Long multiplication and BigInteger.mulAdd on x86_32

Fri Jan 29 02:03:12 PST 2010

On 01/29/10 10:52 AM, Christian Thalinger wrote:
> On 01/29/10 01:38 AM, Hiroshi Yamauchi wrote:
>> Hi Tom, Christian, and others,
>>
>> Here's a patch I'd like to contribute:
>> http://cr.openjdk.java.net/~rasbold/69XXXXX/webrev.00/
>>
>> With it, C2 generates shorter long multiplication sequences on x86_32
>> when the high 32 bits are known to be zero.
>>
>> Particularly, this applies to the loop in BigInteger.mulAdd():
>>
>> private final static long LONG_MASK = 0xffffffffL;
>>
>> static int mulAdd(int[] out, int[] in, int offset, int len, int k) {
>> long kLong = k& LONG_MASK;
>> long carry = 0;
>>
>> offset = out.length-offset - 1;
>> for (int j=len-1; j>= 0; j--) {
>> long product = (in[j]& LONG_MASK) * kLong +
>> (out[offset]& LONG_MASK) + carry;
>> out[offset--] = (int)product;
>> carry = product>>> 32;
>> }
>> return (int)carry;
>> }
>>
>> In my measurements, one of our internal microbenchmarks that uses
>> BigInteger.mulAdd sped up about 12%. Also, SPECjvm2008's crypto.rsa
>> and crypto.signverify improved about 7% and 2.3%, respectively.
>
> I think that's a good change.

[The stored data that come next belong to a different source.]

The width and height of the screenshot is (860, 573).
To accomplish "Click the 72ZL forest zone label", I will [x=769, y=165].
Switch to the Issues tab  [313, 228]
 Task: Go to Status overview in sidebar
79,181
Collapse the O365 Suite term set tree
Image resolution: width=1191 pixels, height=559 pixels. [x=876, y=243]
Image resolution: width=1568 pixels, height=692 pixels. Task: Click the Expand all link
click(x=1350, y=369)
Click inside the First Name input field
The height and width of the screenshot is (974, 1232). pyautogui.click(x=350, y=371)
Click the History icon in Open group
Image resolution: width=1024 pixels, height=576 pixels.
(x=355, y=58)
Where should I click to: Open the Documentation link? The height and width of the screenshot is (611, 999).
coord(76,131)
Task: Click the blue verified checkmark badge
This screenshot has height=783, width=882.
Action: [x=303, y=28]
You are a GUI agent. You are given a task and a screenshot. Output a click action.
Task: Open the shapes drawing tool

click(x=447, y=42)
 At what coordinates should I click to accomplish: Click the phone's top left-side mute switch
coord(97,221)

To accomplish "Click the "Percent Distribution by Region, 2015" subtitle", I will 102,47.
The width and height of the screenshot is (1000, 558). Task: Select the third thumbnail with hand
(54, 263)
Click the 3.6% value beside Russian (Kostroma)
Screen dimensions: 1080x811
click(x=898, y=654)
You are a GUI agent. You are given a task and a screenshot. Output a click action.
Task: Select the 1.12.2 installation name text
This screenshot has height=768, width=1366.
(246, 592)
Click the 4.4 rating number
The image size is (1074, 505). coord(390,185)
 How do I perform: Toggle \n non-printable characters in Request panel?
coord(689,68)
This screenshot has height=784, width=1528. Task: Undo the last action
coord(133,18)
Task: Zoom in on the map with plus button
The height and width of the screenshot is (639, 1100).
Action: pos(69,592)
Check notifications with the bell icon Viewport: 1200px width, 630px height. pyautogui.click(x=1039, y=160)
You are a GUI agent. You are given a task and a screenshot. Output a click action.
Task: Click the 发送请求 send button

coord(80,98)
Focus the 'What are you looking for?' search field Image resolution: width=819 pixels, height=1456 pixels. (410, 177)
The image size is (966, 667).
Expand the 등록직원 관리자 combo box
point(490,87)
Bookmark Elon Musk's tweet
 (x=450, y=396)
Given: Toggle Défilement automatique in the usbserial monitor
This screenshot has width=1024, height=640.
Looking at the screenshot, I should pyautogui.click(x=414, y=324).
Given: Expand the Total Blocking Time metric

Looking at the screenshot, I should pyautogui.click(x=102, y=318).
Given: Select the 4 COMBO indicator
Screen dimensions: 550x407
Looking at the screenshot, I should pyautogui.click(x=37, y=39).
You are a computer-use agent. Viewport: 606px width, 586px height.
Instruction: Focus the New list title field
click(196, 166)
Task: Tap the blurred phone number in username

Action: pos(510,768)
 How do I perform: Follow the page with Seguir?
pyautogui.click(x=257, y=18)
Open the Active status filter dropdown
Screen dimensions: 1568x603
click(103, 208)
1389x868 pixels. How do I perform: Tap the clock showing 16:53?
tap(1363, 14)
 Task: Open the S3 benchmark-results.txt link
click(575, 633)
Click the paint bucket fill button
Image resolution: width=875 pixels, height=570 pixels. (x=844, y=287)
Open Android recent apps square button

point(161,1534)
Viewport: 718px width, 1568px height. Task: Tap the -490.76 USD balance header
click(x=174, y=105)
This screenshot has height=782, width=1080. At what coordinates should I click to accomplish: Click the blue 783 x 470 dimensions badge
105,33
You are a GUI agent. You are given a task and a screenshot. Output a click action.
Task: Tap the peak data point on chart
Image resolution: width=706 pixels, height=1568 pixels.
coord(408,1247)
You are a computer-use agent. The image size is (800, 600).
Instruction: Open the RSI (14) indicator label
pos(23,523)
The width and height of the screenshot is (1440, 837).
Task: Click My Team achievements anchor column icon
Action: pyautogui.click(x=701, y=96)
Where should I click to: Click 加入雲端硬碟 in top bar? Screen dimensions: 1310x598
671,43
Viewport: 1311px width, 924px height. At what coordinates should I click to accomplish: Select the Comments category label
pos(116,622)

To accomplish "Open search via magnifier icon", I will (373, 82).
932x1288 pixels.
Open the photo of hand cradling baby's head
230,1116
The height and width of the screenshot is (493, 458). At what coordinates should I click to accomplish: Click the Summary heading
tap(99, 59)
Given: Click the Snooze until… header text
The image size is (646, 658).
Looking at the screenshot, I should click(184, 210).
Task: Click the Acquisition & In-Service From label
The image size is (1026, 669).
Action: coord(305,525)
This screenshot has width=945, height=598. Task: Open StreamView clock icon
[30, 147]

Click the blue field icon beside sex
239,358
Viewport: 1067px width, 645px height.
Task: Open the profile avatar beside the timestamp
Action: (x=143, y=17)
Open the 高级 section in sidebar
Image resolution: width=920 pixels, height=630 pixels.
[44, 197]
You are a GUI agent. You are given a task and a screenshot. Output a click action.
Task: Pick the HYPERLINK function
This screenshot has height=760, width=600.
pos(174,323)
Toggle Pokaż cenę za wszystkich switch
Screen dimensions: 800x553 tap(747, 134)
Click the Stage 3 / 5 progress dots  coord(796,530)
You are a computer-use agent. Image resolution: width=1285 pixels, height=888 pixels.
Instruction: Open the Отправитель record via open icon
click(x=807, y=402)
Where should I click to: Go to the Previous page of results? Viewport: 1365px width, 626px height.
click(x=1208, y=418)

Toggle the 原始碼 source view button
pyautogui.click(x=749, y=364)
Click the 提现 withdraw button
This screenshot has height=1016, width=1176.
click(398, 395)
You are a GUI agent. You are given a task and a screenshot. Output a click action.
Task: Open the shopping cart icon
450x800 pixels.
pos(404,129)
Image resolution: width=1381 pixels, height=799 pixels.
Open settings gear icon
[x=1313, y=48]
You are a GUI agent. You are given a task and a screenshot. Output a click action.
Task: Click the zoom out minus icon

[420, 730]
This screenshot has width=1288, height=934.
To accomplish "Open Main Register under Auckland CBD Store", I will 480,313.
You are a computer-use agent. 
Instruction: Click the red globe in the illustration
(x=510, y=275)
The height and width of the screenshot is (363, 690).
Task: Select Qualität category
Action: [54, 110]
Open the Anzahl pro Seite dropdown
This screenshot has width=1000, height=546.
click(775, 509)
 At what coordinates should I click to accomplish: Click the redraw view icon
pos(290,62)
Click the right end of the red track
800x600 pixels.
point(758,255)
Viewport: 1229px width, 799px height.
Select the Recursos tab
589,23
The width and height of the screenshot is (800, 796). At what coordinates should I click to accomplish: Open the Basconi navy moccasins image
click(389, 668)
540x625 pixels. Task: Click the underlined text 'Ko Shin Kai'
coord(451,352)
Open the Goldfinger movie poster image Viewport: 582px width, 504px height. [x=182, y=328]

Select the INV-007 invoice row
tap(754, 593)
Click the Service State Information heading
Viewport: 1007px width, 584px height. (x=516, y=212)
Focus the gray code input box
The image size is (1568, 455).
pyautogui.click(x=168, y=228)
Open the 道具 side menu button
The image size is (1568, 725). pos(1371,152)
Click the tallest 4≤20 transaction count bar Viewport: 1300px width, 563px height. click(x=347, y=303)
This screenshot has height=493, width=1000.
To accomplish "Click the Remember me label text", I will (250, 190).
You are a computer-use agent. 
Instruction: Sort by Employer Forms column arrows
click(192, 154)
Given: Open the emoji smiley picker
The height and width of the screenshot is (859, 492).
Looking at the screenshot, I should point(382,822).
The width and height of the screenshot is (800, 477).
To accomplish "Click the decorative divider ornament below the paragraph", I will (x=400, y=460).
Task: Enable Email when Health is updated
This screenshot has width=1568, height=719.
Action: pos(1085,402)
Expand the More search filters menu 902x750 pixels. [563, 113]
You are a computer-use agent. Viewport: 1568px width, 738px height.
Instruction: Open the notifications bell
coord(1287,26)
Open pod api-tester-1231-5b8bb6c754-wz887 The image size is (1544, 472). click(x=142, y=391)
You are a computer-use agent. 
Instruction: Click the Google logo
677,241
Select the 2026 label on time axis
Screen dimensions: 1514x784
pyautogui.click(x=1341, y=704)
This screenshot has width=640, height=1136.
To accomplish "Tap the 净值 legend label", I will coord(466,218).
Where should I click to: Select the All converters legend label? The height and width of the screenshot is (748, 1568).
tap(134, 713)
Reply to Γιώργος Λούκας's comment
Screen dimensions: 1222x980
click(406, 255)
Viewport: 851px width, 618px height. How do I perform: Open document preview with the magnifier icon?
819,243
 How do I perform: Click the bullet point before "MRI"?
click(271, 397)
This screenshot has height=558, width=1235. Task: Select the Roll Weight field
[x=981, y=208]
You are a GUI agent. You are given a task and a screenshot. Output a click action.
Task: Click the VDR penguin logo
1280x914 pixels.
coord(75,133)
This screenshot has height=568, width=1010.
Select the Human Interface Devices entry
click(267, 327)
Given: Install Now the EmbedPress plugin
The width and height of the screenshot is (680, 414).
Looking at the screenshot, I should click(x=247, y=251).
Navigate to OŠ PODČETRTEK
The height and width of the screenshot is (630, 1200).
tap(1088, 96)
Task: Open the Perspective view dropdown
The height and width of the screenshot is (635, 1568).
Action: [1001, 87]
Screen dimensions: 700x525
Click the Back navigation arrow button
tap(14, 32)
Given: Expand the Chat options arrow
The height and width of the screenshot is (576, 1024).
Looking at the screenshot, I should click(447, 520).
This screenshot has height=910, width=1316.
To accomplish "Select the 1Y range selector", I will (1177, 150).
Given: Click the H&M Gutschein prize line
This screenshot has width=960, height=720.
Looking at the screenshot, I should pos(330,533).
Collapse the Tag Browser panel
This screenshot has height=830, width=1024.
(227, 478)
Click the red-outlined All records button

I have two comments: personally I prefer
> to use assembler instructions directly in the ins_encode than writing
> very-hard-to-read enc_class methods and the predicates are kind of ugly,
> but I don't know if that could be done any better.

Maybe, given that we probably support more 32-bit architectures in the 
future, we could model such instructions in ideal (e.g. in a pass that's 
only used on 32-bit).

-- Christian